# Variation's in R33 GTR Series?



## JapFreak786 (Aug 29, 2003)

From my understanding,

Series 1 R33 GTR's are from 1995-1996,and have no passenger airbag,and a big bulky steering that has an airbag.

Series 2 are from 1996 to 1998,and has a passenger airbag added,and different ecu (OBD?),everything else remain's the same? Some newer model's have the newer/nicer looking steering wheel,that is fitted onto Series 3 car's,and also Spe 2 R33 GTS/GTS-T's?

Series 3's area from 1997 onwards,and majority have Xenon's (seen a few without from what i can see is a Series 3),and have red stitching and insert's on interior,with passenger airbag,along with the different steering wheel. Also has a deeper front splitter along with the hole on the passenger side light for an oil cooler? Which isn't fitted on all models? 

V-Spec's were on all series model's aswell?
What series would the UK R33 GTR model's be then? They have the series 3 interior on most,with steering wheel and airbag?
How about the N1 model's,also in the range of different series?

Thanks


----------



## moleman (Jun 3, 2002)

UK cars are series 3.


----------



## aferx (Oct 4, 2005)

Not all uk cars are series 3 from what i know


----------



## moleman (Jun 3, 2002)

All '97 on cars?

The two I've had are.


----------



## JapFreak786 (Aug 29, 2003)

thanks moley,wasn't sure with the UK car's,as i've seen a number of them,and none so far have had the OEM Xenon's fitted,and of course,they have the UK indicator's on the front


----------



## aferx (Oct 4, 2005)

Ive seen a couple that had no xenons no rear standard fog light i think they must be 96 models

Version 3 Released: 3rd February 1997

* Xenon headlights.
* Rear fog lights.
* Front bumper with extra air duct.
* Bigger front splitter with bigger brake cooling air duct (20mm lower).
* Revised ABS control programme.
* Reinforced brake pedal bracket.
* Reinforced rear suspensions member fitting.
* Rear floor reinforcement bar.

**Information supplied**

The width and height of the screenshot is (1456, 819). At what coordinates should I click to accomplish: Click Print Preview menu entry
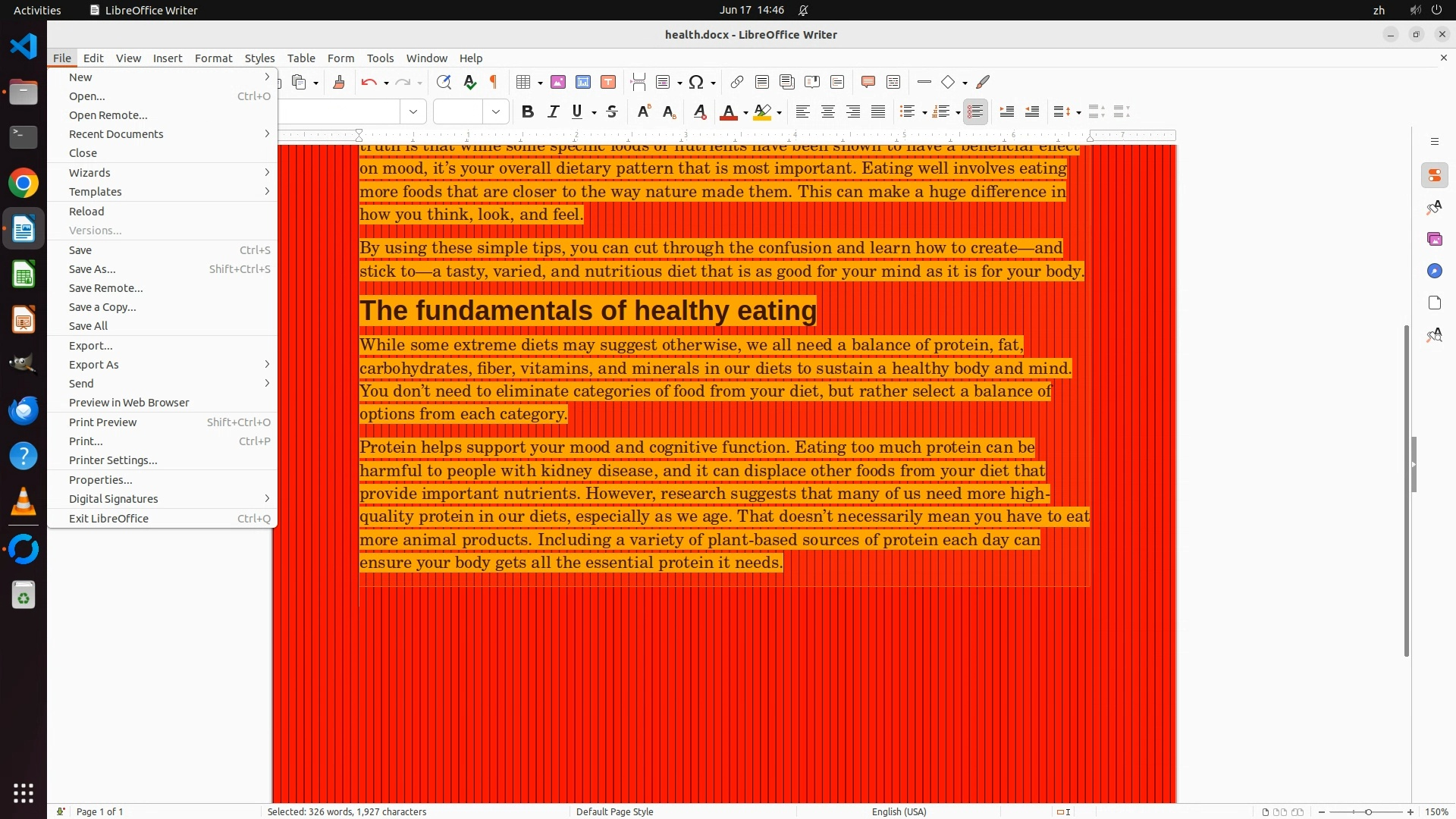103,422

**Required tasks**
• a. Print the section of the R33 GTR thread from "Series 1 R33" to "on all models?" without changes.
• b. Write what follows the final line of the R33 GTR thread, carrying it forward from there.
The material comes from a different source than the R33 GTR thread.

**Answers to the tasks**
• a.
Series 1 R33 GTR's are from 1995-1996,and have no passenger airbag,and a big bulky steering that has an airbag.

Series 2 are from 1996 to 1998,and has a passenger airbag added,and different ecu (OBD?),everything else remain's the same? Some newer model's have the newer/nicer looking steering wheel,that is fitted onto Series 3 car's,and also Spe 2 R33 GTS/GTS-T's?

Series 3's area from 1997 onwards,and majority have Xenon's (seen a few without from what i can see is a Series 3),and have red stitching and insert's on interior,with passenger airbag,along with the different steering wheel. Also has a deeper front splitter along with the hole on the passenger side light for an oil cooler? Which isn't fitted on all models?

• b.
* Revised colour scheme interior. (Version 1/2: Grey with blue, Version 3: Grey with red.)


----------



## JapFreak786 (Aug 29, 2003)

thats great,where did you find that from? was looking for something like that on the net but no such luck


----------



## aferx (Oct 4, 2005)

found it from a old jap mag i have about the r33 gtr which is from about 1998


----------



## aferx (Oct 4, 2005)

Plus you can find out what year the car is from the seat belt will have a little tag which will say what year it is


----------



## JapFreak786 (Aug 29, 2003)

i need to see this mag!! 
just trying to find out of the difference's between the series,i can tell which one's which,but wanting to know more info,like you've given above


----------



## aferx (Oct 4, 2005)

Will have to hunt it down have not looked at it for ages. why the interest ?


----------



## matt j (Oct 19, 2001)

JapFreak786 said:


> thanks moley,wasn't sure with the UK car's,as i've seen a number of them,and none so far have had the OEM Xenon's fitted,and of course,they have the UK indicator's on the front


All UK R33's are Series 3 GT-R V-Specs.

None came as standard with Xenons as they aren't e-marked, although like mine some owners 'upgraded'.
The rear lights were also changed for units without the fog lamps as there was a separate fog built into the rear bumper. The front indicators also had a sidelight alongside them.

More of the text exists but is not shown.